Deinstitutionalization utterly failed in the US. Not because it is a bad idea but because it was basically executed as Reagan shutting down inpatient treatment and refusing to divert those funds to community-based programs. Getting people out of those terrible institutions was a great idea. Letting them go without any support? Not such a great idea
Read the books Psychiatric Slavery and Faith in Freedom by libertarian psychiatrist Thomas Szasz.
Limitless Peace
Admittedly, I haven’t read his work but from what I’ve read of it, it seems entirely out of line with modern understanding of mental illness. He had his heart in the right place and there’s still an argument to be made about “when is this symptom a clinical presentation vs just a ‘typical’ behavior,” but we just know so much more about brain chemistry now. Mental illness is real.
His stuff is about as relevant to modern treatment as Freud. Cool to talk about but it doesn’t help anyone in treatment.
Edit: went to look him up again and found this, which I thought was interesting: https://www.psychiatrictimes.com/view/thomas-szasz-myth-migraine
He was a libertarian, so that’s not surprising. He wasn’t sane himself.
He claimed most people who were mentally ill were faking it.
I thought it was more like “mental illness is all normal thinking, so we need to stop treating it,” which just seems like an overreaction to overdiagnosis
No, he really thought they were faking it.

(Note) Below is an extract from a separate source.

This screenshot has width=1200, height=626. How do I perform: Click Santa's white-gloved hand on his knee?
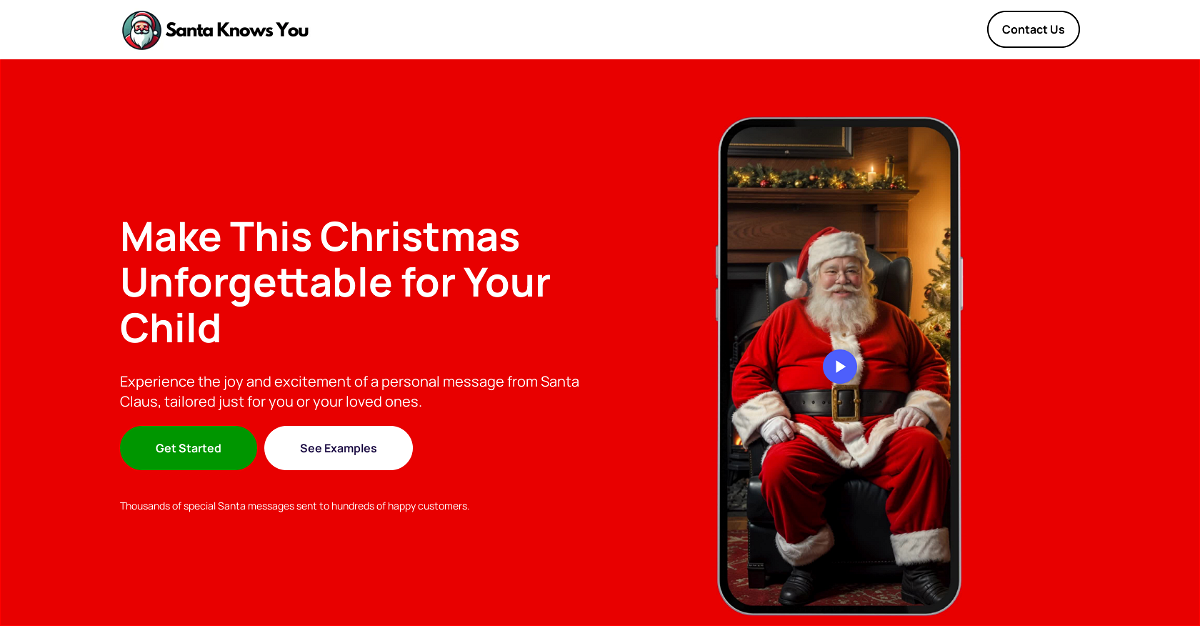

https://en.wikipedia.org/wiki/Thomas_Szasz#"Patient"_as_malingerer
Interesting, what a weird dude
I would be OK with it provided there is a system of checks and balances to prevent people from being institutionalized because they are “inconvenient”, not ill. Maybe an annual review of patients by a neutral 3rd party for example.
Before THAT can happen, we need universal health care to ensure everyone gets the physical and mental health care they need.
In Oz they do thankfully. But there’s checks by independent medical review panels for people under medical authority.